Catholic Care, which operates in the diocese of Leeds, has been unwilling to place children with homosexual couples. This stance brought them into conflict with the Charity Commission, after Sexual Orientation Regulations were introduced in 2007 as part of the Equality Act, which required adoption agencies to accept homosexual couples as adoptive parents.

The disagreement led to the case being heard in the High Court last year but was referred back to the Charity Commission, which refused to support Catholic Care’s position. The Commission ruled that Catholic Care could not change its constitution to continue to allow it to place children only with heterosexual couples. It also ruled that homosexuals are suitable parents and religious views do not justify “discrimination”.

At the time of the case, Mark Wiggin, Chief Executive of Catholic Care, said: "In effect, we are being invited either to stop our adoption work or stop being a Catholic charity. Neither of these options is acceptable to our trustees, our beneficiaries or supporters."

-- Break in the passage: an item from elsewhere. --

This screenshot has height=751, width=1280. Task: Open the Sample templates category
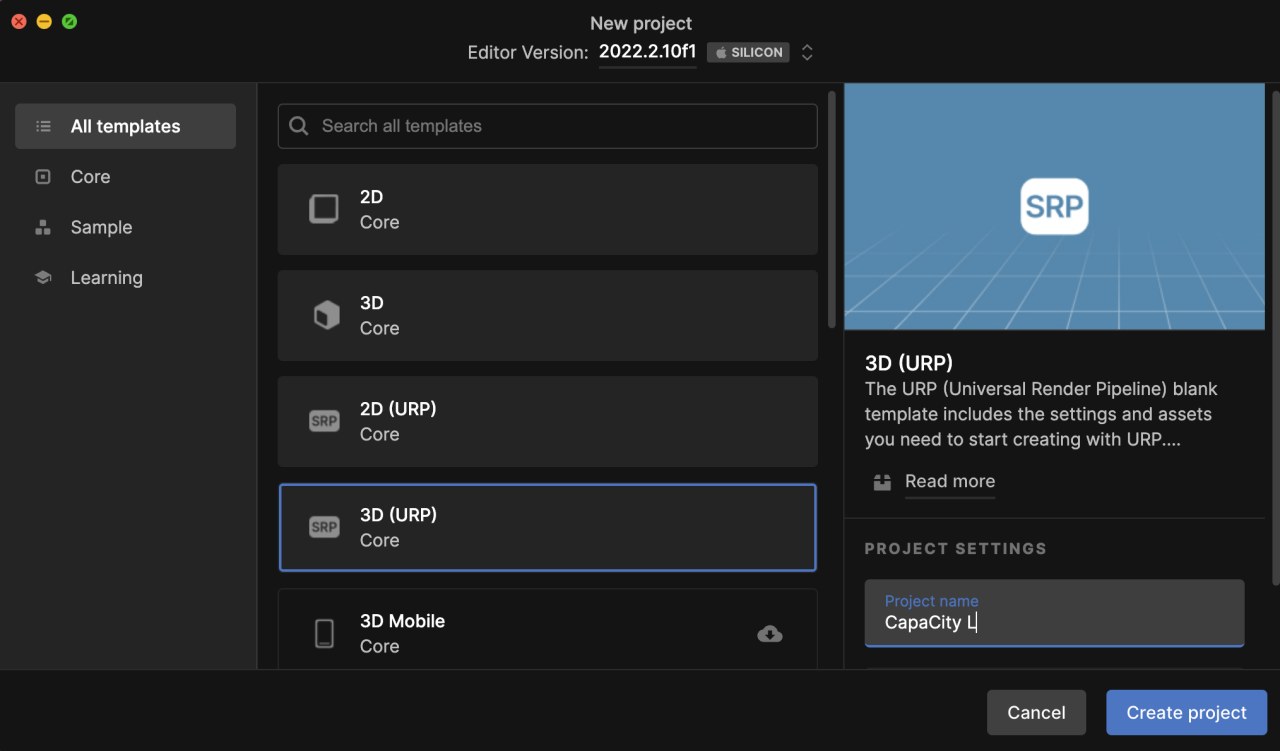101,227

Catholic Care appealed the ruling but this appeal has now been dismissed by a tribunal in a decision announced today.  Catholic Care was the last Catholic adoption charity to continue its fight against the equality legislation, after all but two of the dozen Catholic agencies closed or severed their ties with the Church.

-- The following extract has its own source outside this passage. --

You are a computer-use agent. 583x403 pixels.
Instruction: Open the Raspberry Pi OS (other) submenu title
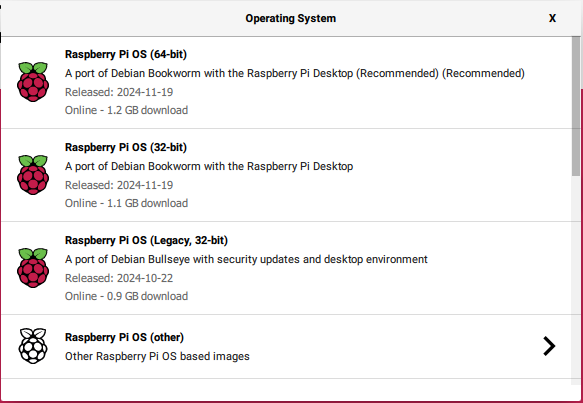pos(124,337)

Those who see ‘equality’ legislation as failing to strike the correct balance between sexual orientation rights and Christian freedoms will see this latest decision as further evidence that the Equality Act needs to be urgently reviewed before more Christian charities are effectively barred from offering public services because of their widely held orthodox beliefs.

Andrea Minichiello Williams of the Christian Legal Centre commented:

“The decision of the Tribunal to refuse Catholic Care in Leeds the right to amend its adoption policy is yet another example of the problems that ‘equality’ legislation is causing for those who hold orthodox Christian beliefs.

The legislation is effectively squeezing out Christians who wish to serve society by requiring that they act against their conscience in matters of sexual ethics. The Equality Act, which is presented as a means of securing a more tolerant society, has again been used as a form of State sponsored intolerance.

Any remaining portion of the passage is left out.